Other strong songs include Something’s Missing from Sally Barris, and Reaching Out from Elli Lowe, both looks at lost or nearly-lost love, and I Don’t Want To Fall from Mark Morton and Jimmy Alan Stewart, a reflection on the fear we feel when realizing that love is working on our heart. The vocals on this last are so delicate and light, it sounds like they’re barely breathing.
Special credit goes to the Smiths for finding a Gordon Lightfoot song suitable for a bluegrass arrangement not yet recorded by Tony Rice. Wherefore And Why first appeared on Lightfoot’s 1968 album, Did She Mention My Name, and it gets a sprightly grassification from this talented duo and their crack band. Listen closely to the vocals in the final chorus.

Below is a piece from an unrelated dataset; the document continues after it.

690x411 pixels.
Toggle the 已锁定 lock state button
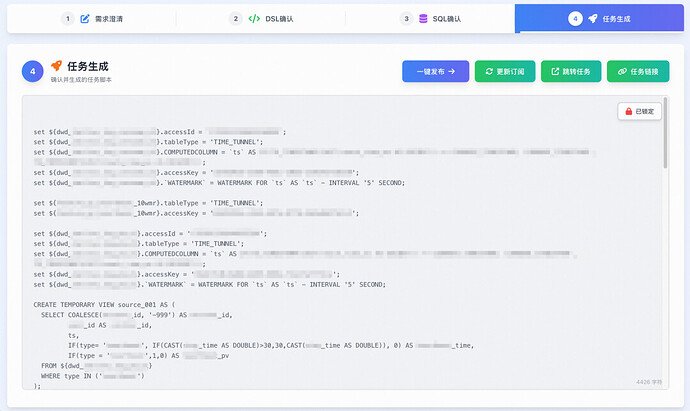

Kenny also gets to sing a couple on Unbound, Barry Bales and Craig Market’s Preaching My Own Funeral, and Tea Party, performed with just voices and guitar, a song by Roger Helton about the joys of raising a baby girl, which has been these two’s occupation this past year.
So do we dub Kenny & Amanda Smith the progenitors of cool grass? Not sure that needs to be done, but there’s no doubt that they are pioneering they own kind of bluegrass, with a smooth, controlled sound that really sets them apart.
You’ll want this one in your collection.